Os cinemas da cidade
Quando eu era garoto lembro que tinha dois cinemas na cidade, o Cine São Raimundo e o Miramar, que era mais moderno. Vi todas as chancadas da Atlântida e faroestes nos cinemas de lá. Hoje o São Raimundo virou uma agência bancária e o Miramar foi derrubado. Quando estive na fundação de cultura de Areia Branca, nos anos 1990, ainda pensei em restaurar mas não tinha dinheiro. 

Mais em casa que na rua
Fui criado em casa. Papai não deixava a gente ficar muito solto na rua. Pra você ter uma ideia, não aprendi a nadar, mesmo morando numa cidade com rio e mar. Meu refúgio foram a música, os livros e as artes visuais. Eu desenhava bastante naquela época. Depois deixei pra lá. Hoje tenho voltado a desenhar. No quintal de casa a gente montava um circo e cobrava três palitos de fósforo pela apresentação.

Porto Ilha
A construção do Porto Ilha, na década de 1970, foi uma das coisas que mais me marcaram na cidade. Com ele acabaram muitas das profissões relacionadas a produção do sal.
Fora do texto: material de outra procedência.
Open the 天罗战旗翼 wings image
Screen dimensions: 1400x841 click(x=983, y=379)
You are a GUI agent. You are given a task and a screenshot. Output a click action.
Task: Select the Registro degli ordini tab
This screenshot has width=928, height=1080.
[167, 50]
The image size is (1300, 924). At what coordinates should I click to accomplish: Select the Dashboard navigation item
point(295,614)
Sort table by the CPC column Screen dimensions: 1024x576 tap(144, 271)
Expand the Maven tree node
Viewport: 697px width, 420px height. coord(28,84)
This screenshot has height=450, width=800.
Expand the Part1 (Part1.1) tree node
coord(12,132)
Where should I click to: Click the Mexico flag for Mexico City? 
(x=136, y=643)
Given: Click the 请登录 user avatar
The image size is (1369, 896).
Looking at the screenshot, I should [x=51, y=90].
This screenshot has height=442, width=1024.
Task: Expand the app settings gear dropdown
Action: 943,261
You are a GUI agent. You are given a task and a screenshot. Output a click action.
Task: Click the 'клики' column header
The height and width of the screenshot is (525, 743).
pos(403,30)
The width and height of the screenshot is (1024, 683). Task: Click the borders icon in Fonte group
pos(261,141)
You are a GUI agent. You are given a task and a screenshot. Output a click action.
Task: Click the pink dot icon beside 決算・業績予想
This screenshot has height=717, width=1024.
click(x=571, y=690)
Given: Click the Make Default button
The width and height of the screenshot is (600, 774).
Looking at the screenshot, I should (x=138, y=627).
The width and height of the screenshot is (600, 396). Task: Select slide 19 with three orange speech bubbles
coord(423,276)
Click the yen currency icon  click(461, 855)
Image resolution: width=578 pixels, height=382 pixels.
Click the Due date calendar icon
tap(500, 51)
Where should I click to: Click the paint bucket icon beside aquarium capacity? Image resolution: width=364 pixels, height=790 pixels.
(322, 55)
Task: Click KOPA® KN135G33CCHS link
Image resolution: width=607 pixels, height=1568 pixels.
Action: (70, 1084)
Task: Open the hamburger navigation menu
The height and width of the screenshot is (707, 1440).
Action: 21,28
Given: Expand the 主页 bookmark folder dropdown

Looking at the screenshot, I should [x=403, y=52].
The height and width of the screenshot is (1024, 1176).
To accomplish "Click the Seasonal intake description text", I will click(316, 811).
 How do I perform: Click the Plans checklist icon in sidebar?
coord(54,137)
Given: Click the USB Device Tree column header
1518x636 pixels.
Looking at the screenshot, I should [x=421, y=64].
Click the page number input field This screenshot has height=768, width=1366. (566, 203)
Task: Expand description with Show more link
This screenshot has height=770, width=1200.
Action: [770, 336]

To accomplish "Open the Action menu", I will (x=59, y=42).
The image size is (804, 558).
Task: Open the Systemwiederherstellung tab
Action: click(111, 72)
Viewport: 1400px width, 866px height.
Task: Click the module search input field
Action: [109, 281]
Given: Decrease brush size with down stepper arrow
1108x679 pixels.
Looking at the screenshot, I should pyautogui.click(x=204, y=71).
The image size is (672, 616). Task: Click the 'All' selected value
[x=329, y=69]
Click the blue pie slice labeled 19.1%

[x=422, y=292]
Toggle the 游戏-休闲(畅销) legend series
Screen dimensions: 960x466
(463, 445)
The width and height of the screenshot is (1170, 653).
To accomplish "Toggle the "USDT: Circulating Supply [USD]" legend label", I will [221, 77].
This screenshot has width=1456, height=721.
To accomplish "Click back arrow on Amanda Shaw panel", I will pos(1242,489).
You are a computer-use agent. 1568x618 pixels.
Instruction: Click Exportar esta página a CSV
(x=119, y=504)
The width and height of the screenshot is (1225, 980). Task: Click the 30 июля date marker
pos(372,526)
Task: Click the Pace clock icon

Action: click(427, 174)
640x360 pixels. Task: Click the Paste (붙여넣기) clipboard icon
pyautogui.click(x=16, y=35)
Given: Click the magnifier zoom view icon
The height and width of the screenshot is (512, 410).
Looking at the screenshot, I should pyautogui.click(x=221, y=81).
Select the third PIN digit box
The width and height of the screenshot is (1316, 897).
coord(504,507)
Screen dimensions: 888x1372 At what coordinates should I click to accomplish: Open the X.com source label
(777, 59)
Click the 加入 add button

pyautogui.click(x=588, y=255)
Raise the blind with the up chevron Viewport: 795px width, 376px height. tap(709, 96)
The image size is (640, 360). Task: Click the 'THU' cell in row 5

Os barcaceiros, estivadores, conferentes, salineiros ficaram sem emprego porque as máquinas tomaram seus lugares. Marcou a quebra da salina manual para a fase industrial. Eu estava morando em Natal nessa época, mas sempre visitava meus pais e acompanhei o drama deles. Vi que os filhos de muita gente teve que busca trabalho longe dali.

Iniciação na música
Em Areia Branca eu tocava percussão. Cheguei a fazer parte de um trio musical. Só quando vim pra Natal que aprendi a tocar violão e comecei a compor. Naquela época Natal não tinha muita programação cultural. Eu tinha que ir arranjando lugares para tocar em restaurantes e bares.

Capinam, Terezinha de Jesus 
Comecei a compor depois que vi a música “Ponteio”, do Capinam e Edu Lobo, no Festival da TV Record. A canção me fez perceber que era possível compor músicas que tocavam em temas sociais. Antes disso, lembro de ter feito uma música para um poema que Newton Navarro passou pra mim. Capinam é um grande parceiro meu. Tenho 13 músicas com ele. Cinco foram gravadas por Terezinha de Jesus. Em cada um dos cinco discos dela ela colocou uma composição da gente. Terezinha foi a artista que mais gravou música minha.

Relação com as gravadoras do Rio
Fagner levou todo mundo pra gravar disco na CBS. Eu comecei a produzir o meu, mas com a chegada de um novo diretor as coisas mudaram. Eu tinha duas músicas gravadas e ele já quis lançar num compacto. Eu não quis. Todo mundo lançado LP e eu ia sair com um compacto? Sacanagem. Só voltei na gravadora de novo depois que acabou meus três anos de contrato. O compacto eles lançaram.

Mares Potiguares
Meu primeiro disco eu lancei em 2005. “Mares Potiguares”. Vendi minha casa de Areia Branca para produzir o álbum do jeito que quis. Foi um trabalho que contou com a participação da Rosa de Pedra. A música título é uma parceria minha com Capinam. Foi gravada antes por Terezinha de Jesus e, depois do meu disco, por Camila Masiso acompanhada da Orquestra Sinfônica da UFRN. Normalmente eu faço mais a música e os parceiros entram com a letra, mas por se tratar de uma música sobre Natal, eu que sabia falar da cidade e coloquei alguns versos.